Advanced postnatal effects begin to occur when androgen has been higher than normal adult female levels for months or years. In males these are normal late pubertal effects, and only occur in women after prolonged periods of excessive levels of free testosterone in the blood.

- Phallic enlargement (including clitoromegaly)
- Increased libido and erection frequency
- Pubic hair extends to thighs and up toward umbilicus
- Facial hair (sideburns, beard, mustache)
- Chest hair, periareolar hair, perianal hair
- Subcutaneous fat in face decreases
- Increased muscle strength and mass
- Deepening of voice
- Growth of the adam's apple
- Growth of spermatogenic tissue in testes, male fertility
- Growth of jaw, brow, chin, nose, and remodeling of facial bone contours
- Shoulders widen and rib cage expands
- Completion of bone maturation and termination of growth. This occurs indirectly via estradiol metabolites and hence more gradually in men than women.

"Adult testosterone effects" are important in adult males, and may decline as testosterone levels decline in the later decades of adult life.

- Maintenance of muscle mass and strength
- Maintenance of bone density and strength
- Libido and erection frequency
- Mental and physical energy

Michael Exton, Tillmann Krüger et al. examined the effect of a 3-week period of sexual abstinence on the neuroendocrine response to masturbation-induced orgasm .

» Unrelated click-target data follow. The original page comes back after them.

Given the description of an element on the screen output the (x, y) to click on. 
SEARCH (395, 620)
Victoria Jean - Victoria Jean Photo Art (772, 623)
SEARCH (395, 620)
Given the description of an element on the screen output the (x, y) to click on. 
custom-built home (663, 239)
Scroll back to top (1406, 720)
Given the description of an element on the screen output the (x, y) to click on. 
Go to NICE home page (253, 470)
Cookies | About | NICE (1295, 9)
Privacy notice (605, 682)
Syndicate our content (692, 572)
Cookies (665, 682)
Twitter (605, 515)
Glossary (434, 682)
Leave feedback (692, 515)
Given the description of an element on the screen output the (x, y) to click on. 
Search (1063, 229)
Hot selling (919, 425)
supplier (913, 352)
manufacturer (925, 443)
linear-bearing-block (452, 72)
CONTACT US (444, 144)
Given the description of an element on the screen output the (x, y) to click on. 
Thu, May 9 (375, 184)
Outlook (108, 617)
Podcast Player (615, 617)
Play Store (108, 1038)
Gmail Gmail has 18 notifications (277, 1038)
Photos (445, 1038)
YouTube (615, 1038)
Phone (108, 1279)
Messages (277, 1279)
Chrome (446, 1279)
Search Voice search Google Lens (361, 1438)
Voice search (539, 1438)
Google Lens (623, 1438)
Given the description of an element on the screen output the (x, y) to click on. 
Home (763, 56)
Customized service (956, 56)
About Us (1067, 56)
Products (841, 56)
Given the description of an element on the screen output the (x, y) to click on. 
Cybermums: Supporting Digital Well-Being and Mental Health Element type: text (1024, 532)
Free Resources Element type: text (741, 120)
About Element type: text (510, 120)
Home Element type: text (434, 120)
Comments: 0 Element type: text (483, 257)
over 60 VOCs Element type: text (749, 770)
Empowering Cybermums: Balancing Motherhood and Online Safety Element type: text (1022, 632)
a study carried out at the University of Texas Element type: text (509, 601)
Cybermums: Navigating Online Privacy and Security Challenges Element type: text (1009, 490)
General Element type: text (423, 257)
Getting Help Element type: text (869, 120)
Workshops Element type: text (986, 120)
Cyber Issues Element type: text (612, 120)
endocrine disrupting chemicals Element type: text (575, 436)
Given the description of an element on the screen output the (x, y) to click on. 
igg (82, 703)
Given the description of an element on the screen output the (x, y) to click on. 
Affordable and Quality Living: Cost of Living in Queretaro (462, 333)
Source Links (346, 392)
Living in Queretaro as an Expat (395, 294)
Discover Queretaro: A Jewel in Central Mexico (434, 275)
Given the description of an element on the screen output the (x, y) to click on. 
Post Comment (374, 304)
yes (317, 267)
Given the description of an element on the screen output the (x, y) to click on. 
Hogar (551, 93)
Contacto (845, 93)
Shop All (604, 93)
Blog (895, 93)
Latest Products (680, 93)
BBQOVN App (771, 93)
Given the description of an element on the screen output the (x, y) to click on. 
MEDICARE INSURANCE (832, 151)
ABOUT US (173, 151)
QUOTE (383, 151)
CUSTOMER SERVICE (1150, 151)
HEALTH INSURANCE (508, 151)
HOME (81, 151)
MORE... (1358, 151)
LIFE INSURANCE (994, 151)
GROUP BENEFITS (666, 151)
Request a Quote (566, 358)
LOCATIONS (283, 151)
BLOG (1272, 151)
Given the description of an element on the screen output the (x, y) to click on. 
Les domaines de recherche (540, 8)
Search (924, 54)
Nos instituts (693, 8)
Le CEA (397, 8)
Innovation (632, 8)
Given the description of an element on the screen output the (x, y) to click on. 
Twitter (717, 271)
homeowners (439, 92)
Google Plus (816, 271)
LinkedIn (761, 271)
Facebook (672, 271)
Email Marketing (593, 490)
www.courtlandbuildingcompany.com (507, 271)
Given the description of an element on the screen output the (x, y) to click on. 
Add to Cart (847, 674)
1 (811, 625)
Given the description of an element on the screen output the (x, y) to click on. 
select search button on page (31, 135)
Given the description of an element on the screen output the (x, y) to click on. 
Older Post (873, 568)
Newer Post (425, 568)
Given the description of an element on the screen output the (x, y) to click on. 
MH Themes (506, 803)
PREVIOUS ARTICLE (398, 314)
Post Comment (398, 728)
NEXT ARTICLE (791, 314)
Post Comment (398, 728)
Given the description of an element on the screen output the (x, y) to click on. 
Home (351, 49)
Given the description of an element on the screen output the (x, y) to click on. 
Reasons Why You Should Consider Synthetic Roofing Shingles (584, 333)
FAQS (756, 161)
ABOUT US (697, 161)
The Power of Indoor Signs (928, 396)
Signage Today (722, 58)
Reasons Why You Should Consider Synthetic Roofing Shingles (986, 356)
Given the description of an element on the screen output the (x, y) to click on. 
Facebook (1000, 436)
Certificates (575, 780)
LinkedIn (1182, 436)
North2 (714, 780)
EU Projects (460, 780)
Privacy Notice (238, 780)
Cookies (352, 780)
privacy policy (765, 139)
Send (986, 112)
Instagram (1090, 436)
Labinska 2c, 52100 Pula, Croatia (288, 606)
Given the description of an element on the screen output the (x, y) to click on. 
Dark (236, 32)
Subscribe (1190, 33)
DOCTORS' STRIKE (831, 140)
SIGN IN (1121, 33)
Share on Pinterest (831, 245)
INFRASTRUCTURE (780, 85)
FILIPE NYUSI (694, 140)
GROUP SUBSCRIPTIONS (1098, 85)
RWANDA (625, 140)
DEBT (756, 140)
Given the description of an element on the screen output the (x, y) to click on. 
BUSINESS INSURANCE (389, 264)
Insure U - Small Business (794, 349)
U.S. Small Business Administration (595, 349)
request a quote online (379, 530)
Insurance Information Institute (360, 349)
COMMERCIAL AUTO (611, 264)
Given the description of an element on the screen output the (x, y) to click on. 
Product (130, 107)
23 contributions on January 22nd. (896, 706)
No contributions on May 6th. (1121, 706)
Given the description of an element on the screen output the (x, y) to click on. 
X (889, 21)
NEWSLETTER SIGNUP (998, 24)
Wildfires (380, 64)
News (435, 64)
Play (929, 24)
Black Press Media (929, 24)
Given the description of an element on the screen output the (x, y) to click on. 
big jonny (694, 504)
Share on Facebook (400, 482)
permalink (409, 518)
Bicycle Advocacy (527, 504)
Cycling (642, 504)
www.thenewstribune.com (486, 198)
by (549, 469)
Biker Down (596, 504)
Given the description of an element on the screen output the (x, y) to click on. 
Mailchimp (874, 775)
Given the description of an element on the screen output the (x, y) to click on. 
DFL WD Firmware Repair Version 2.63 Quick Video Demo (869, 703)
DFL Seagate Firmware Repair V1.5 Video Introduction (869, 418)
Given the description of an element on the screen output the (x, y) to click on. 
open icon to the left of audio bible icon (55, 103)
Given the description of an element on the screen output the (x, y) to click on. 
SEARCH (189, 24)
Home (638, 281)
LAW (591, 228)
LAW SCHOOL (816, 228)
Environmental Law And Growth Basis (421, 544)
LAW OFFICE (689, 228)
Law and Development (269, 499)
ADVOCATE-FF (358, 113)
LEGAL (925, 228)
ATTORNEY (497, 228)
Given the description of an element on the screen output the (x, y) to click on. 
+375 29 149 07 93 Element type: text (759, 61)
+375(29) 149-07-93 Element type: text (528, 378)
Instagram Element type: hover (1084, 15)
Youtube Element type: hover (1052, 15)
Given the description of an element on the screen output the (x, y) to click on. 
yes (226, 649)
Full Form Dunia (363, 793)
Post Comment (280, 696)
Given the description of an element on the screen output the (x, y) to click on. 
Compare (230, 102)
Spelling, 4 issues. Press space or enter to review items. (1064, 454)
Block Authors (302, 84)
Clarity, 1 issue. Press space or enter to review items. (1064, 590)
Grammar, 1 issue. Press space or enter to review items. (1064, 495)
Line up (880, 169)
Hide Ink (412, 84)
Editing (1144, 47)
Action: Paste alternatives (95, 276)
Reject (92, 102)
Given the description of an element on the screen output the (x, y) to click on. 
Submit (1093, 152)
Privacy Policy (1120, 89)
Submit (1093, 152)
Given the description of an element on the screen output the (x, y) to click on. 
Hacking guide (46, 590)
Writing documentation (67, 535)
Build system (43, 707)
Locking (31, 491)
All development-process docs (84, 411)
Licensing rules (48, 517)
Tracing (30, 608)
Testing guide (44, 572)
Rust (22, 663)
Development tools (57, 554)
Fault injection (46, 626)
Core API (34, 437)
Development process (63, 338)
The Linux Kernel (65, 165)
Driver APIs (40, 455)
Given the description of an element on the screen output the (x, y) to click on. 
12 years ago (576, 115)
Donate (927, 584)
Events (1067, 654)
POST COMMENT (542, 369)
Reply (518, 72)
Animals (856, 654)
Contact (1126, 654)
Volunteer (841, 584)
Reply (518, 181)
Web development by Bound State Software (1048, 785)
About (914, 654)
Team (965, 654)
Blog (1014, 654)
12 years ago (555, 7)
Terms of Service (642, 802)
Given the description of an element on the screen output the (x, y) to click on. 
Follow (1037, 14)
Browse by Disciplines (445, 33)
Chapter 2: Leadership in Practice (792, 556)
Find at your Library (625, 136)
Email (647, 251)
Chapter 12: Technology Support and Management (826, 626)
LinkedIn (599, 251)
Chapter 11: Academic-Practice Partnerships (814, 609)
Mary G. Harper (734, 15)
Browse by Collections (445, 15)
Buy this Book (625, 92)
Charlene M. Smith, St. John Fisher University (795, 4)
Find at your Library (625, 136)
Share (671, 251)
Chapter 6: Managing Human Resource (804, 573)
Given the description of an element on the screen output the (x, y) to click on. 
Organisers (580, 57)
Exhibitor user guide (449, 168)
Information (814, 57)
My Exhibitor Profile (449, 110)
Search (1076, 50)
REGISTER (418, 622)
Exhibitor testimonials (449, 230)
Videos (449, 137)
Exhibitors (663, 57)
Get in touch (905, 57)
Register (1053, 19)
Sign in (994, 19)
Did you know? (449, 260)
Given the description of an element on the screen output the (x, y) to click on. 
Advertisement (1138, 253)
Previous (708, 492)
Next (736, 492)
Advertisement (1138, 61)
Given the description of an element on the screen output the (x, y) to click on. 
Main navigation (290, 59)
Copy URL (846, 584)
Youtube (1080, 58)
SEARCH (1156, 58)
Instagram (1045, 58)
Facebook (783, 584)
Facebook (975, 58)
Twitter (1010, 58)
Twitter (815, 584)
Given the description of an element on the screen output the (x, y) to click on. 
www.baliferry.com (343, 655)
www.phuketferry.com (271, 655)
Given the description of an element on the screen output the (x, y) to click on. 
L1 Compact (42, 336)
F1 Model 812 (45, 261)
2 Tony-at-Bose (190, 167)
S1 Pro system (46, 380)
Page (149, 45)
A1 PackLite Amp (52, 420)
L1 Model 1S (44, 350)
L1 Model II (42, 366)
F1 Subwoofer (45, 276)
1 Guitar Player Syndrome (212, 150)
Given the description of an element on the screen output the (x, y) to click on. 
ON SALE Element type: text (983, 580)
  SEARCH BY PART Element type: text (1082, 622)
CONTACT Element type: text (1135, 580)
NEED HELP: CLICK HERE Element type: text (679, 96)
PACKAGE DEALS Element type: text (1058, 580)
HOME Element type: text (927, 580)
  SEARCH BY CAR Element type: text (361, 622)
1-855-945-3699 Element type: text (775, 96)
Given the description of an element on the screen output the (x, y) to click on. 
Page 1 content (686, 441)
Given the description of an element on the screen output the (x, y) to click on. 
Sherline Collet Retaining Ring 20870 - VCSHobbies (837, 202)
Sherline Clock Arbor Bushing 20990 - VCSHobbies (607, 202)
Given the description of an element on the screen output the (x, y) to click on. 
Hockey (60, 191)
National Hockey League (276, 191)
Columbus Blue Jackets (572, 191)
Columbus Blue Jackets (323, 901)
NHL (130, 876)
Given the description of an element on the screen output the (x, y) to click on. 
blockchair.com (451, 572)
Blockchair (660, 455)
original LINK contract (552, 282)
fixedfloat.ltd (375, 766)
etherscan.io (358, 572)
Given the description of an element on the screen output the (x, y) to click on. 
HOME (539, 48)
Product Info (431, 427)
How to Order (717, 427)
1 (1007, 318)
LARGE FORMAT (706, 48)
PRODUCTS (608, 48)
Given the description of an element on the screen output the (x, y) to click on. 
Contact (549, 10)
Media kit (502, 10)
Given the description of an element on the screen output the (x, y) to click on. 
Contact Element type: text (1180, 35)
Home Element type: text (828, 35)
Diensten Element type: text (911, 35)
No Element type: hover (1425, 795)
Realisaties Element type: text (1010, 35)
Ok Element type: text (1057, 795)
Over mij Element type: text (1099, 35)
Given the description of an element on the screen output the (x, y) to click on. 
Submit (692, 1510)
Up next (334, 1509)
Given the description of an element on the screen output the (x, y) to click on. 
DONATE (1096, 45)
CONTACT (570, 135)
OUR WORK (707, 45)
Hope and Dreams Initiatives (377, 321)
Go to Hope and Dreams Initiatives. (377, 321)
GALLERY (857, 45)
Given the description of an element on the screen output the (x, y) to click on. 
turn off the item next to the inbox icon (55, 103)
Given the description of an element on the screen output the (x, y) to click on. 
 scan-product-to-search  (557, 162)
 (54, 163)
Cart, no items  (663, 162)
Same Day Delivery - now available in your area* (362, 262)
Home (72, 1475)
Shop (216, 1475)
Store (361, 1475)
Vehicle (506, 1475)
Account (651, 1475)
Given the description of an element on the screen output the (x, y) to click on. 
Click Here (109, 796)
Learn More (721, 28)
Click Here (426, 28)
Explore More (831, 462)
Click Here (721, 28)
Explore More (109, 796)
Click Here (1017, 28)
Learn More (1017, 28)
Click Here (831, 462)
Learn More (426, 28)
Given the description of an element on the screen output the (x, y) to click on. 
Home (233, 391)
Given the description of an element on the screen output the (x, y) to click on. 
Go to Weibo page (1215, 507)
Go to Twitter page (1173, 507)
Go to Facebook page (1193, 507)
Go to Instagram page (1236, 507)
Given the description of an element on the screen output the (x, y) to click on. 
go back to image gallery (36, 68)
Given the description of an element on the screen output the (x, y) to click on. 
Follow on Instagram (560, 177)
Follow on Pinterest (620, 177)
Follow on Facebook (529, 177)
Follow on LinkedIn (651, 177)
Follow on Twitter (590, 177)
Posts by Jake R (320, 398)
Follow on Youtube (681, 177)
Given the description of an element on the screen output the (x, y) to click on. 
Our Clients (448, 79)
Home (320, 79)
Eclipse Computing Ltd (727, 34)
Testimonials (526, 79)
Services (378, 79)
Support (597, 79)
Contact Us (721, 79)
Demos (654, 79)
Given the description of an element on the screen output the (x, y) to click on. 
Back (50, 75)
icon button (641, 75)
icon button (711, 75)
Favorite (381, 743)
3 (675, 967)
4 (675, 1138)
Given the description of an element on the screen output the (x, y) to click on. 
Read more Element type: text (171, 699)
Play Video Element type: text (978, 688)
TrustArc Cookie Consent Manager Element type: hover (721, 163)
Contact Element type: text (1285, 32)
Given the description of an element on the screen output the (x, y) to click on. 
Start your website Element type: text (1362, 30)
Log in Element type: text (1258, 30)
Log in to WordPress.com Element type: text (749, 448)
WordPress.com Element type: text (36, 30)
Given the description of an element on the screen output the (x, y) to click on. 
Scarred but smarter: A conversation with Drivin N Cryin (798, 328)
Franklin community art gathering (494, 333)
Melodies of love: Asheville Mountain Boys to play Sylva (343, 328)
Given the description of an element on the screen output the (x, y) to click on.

"The procedure was conducted for each participant twice, both before and after a 3-week period of sexual abstinence. Plasma was subsequently analysed for concentrations of adrenaline, noradrenaline, cortisol, prolactin, luteinizing hormone and testosterone concentrations. Orgasm increased blood pressure, heart rate, plasma catecholamines and prolactin. These effects were observed both before and after sexual abstinence. In contrast, although plasma testosterone was unaltered by orgasm, higher testosterone concentrations were observed following the period of abstinence. These data demonstrate that acute abstinence does not change the neuroendocrine response to orgasm but does produce elevated levels of testosterone in males."

Another study has shown that serum testosterone levels peak seven days after abstaining from ejaculation.